**EXERCISE INSTRUCTIONS:**
1. In the article on baseball's reliever awards, write out the passage from "Considering for whom" up to and including "of setup men.", switching "setup men" to "middle relievers".
2. Name every person mentioned in the article on baseball's reliever awards.
3. Translate this sentence from the article on baseball's reliever awards into Spanish: "I think the most undervalued position is middle relief."

## begin EXCERPT TO READ

CHICAGO -- Major League Baseball has recognized the importance to the modern game of the closer and honored the contributions of the best to assume that role with the creation of the Mariano Rivera/Trevor Hoffman Reliever of the Year Awards.
Considering for whom the awards are named and the voting guidelines laid out, however, they are perhaps "Closer" of the Year Awards that will ignore the equally invaluable work of setup men.
Men like Mark Melancon, who last season had the following line in eighth innings: 1.00 ERA in 36 appearances, with a .430 opponent OPS and 39 strikeouts.
"For some reason, the hype has been about the ninth inning, and I get it, I've been there," said Melancon, who was Houston's primary closer in 2011 and served in that role for a long stretch in 2013 when Jason Grilli was out with a forearm injury. "But you don't just win the game in the ninth. Still, I don't think [the new awards] discredit setup men. Based on the names on top of it, it's a natural. That's cool."
The player eligible to win the Trevor Hoffman National League Reliever of the Year Award (Mariano Rivera's name is attached to the American League Award) was even more outspoken about the sect it could ignore.
"You're talking to a guy who has done everything in the middle," Grilli said. "I think the most undervalued position is middle relief. Those guys get no credit, and I'm very biased about it because I know how hard it is."

## end EXCERPT TO READ
## begin DATA SHOWN

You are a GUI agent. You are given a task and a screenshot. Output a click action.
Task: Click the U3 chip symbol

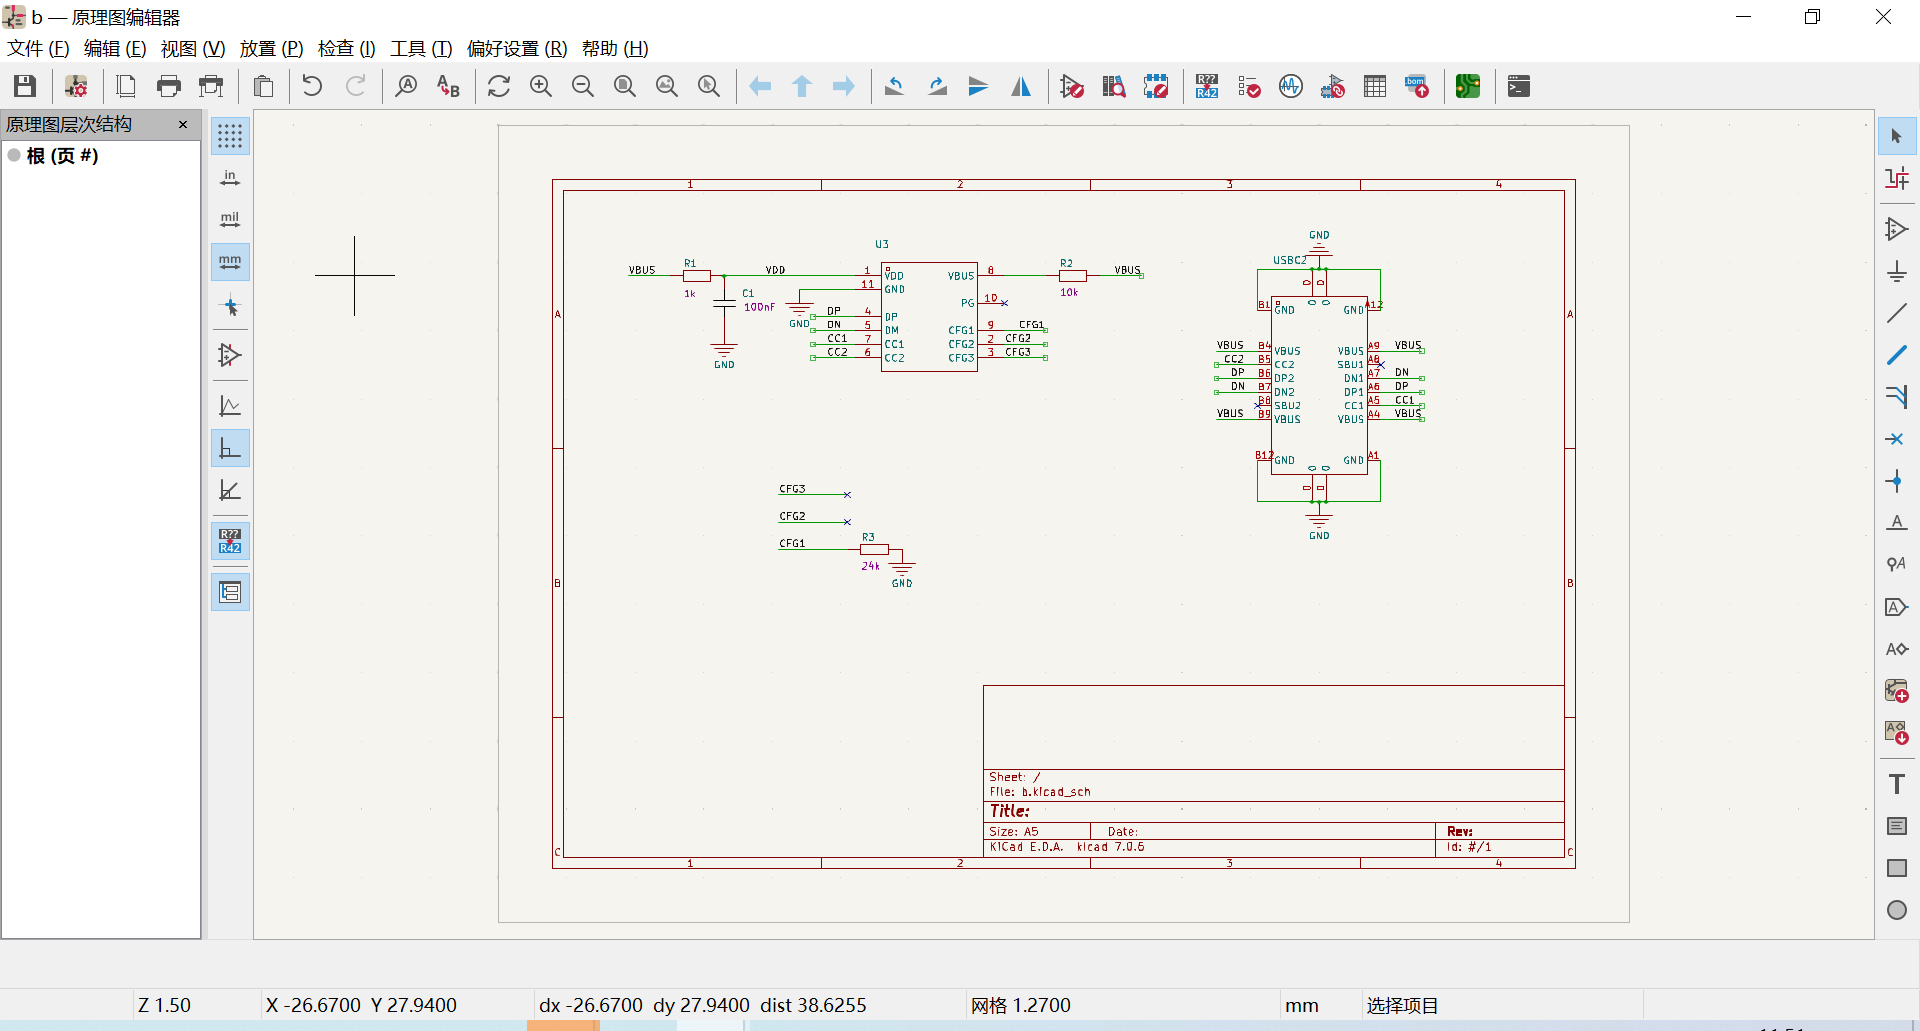(x=929, y=317)
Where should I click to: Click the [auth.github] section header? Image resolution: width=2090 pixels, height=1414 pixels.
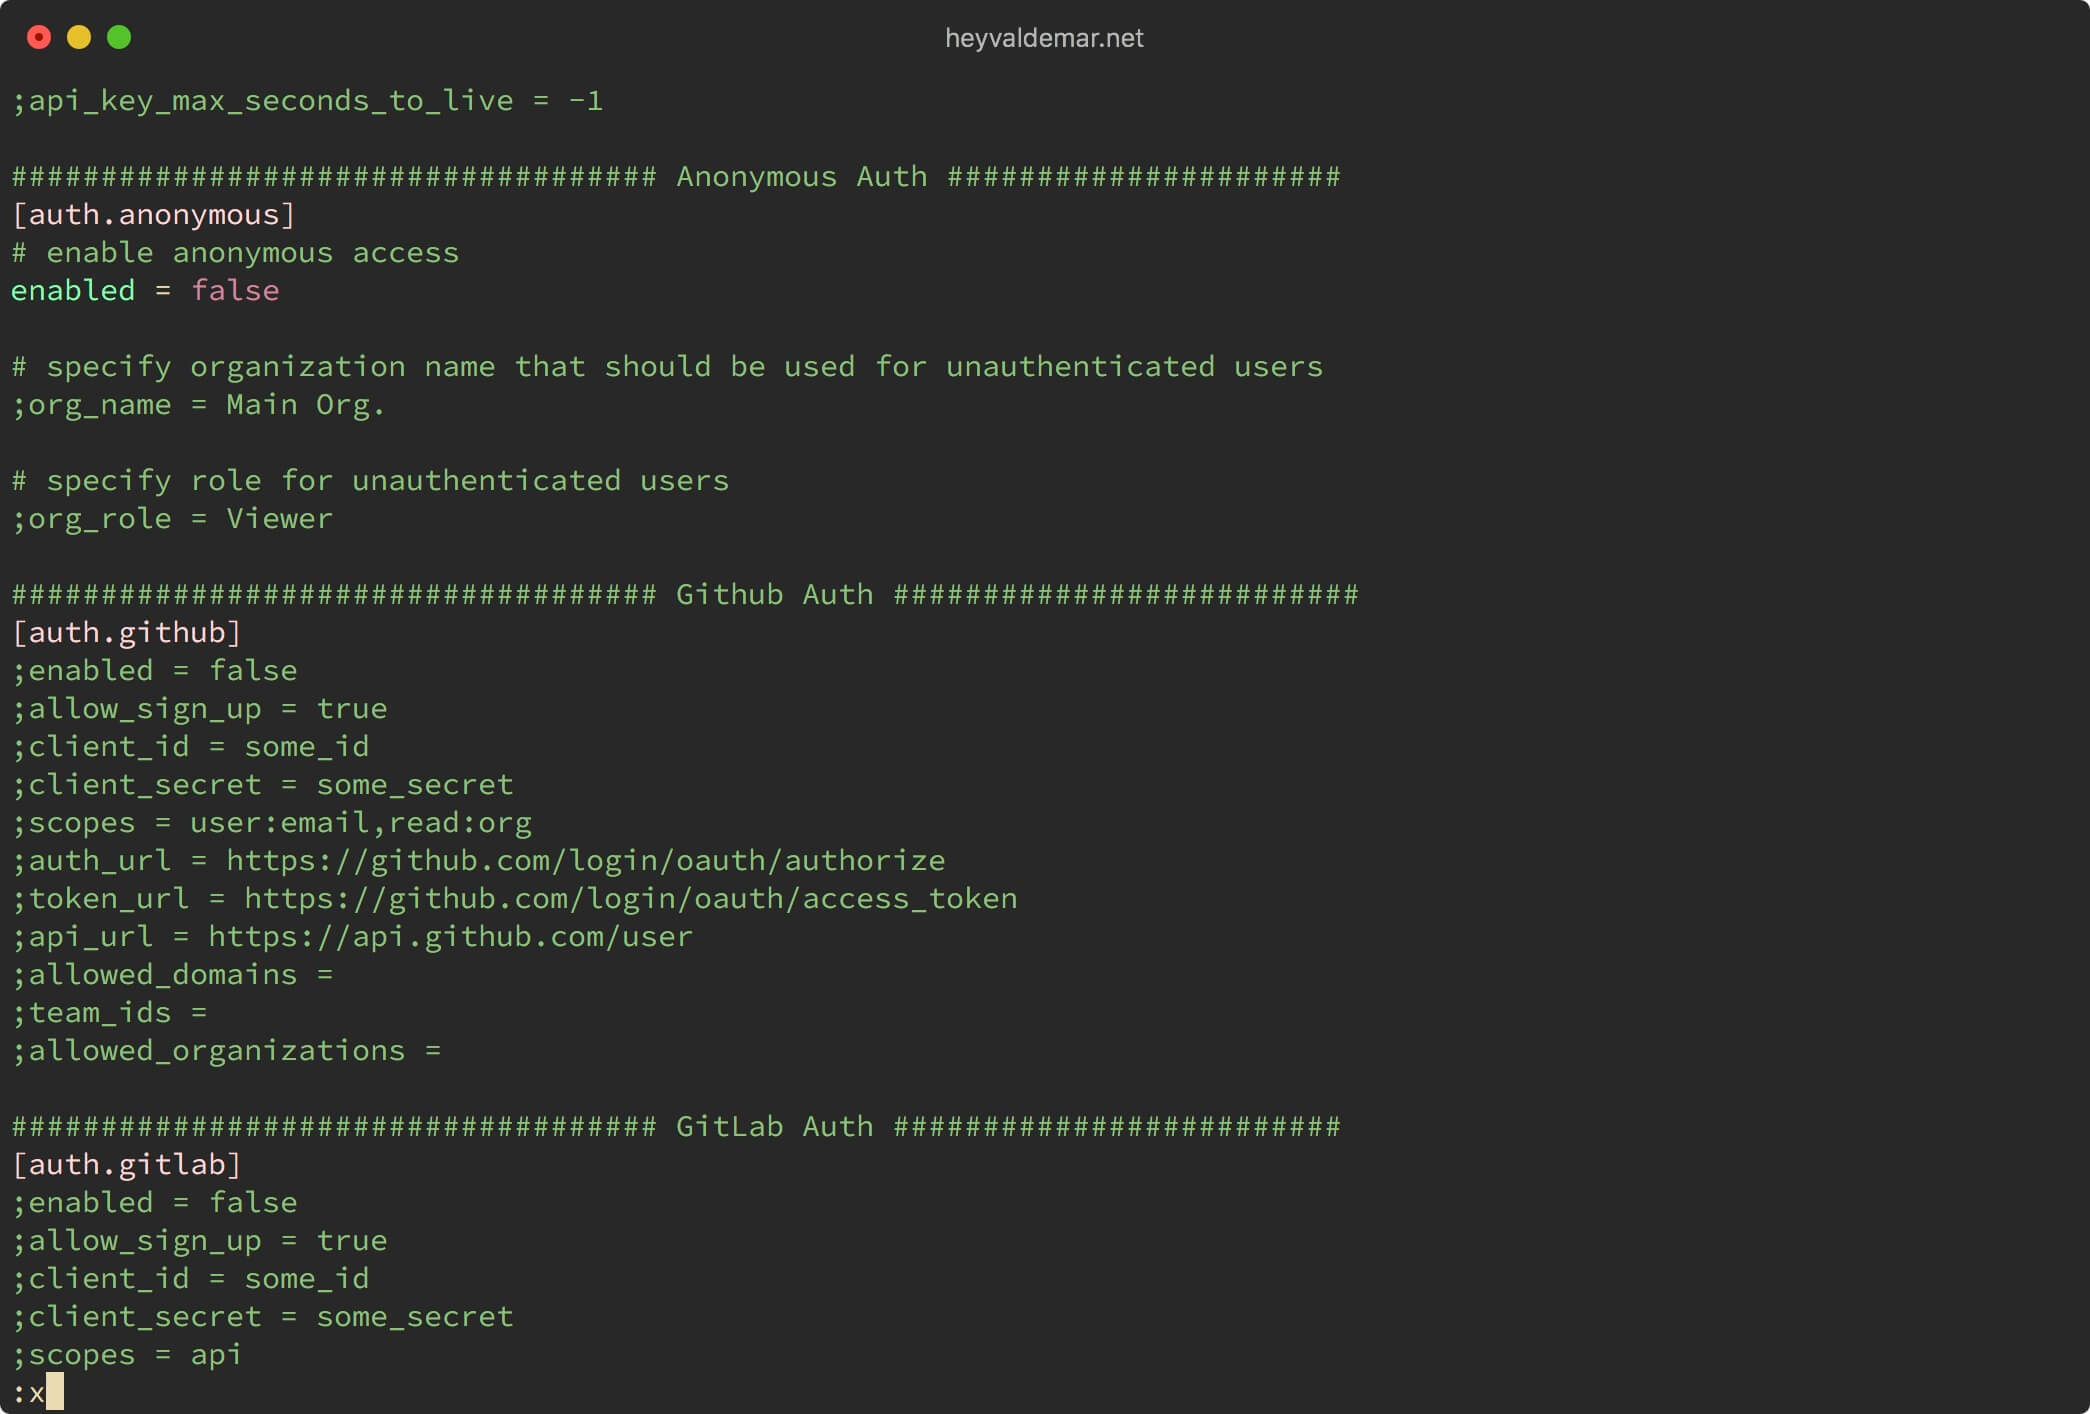[x=128, y=631]
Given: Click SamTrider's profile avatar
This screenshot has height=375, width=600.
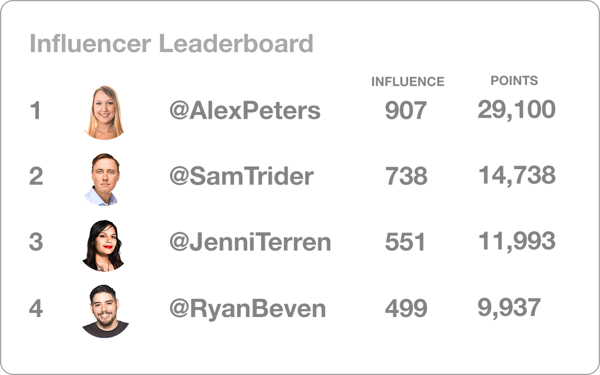Looking at the screenshot, I should click(x=103, y=179).
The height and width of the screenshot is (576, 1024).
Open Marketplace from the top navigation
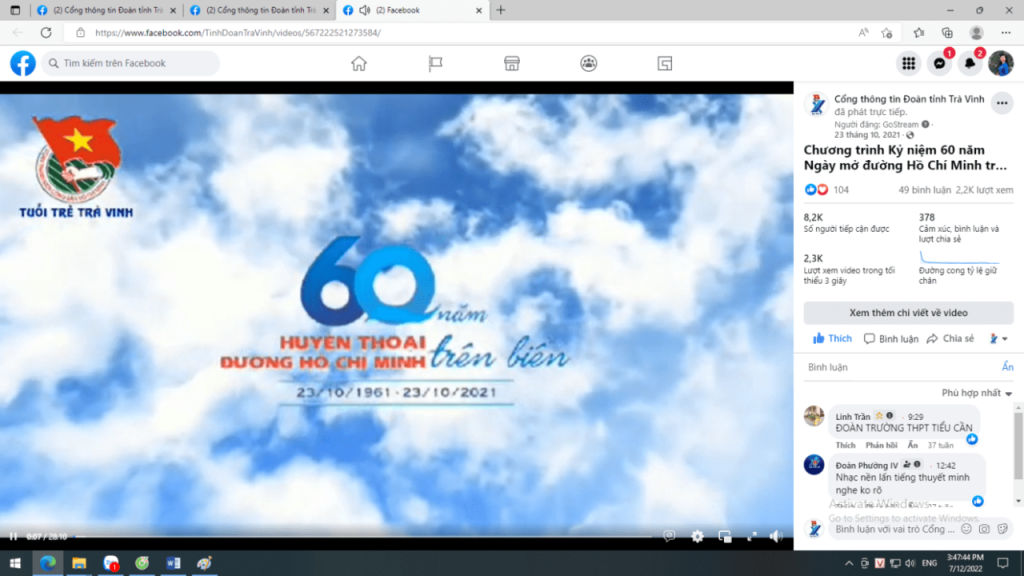[511, 62]
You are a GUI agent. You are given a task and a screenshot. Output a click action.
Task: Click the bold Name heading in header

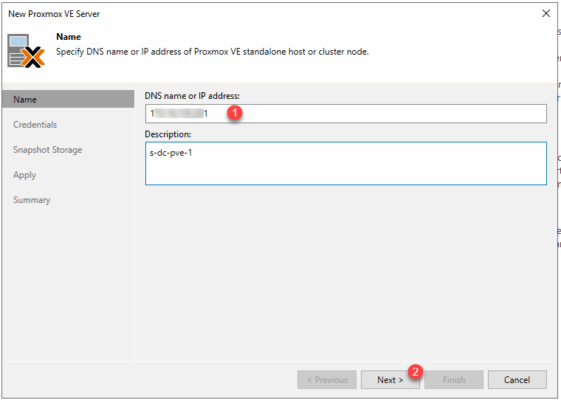69,37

## end DATA SHOWN

**SOLUTIONS:**
1.
Considering for whom the awards are named and the voting guidelines laid out, however, they are perhaps "Closer" of the Year Awards that will ignore the equally invaluable work of middle relievers.

2. Mariano Rivera, Trevor Hoffman, Mark Melancon, Jason Grilli

3. Creo que la posición más subvalorada es el relevo intermedio.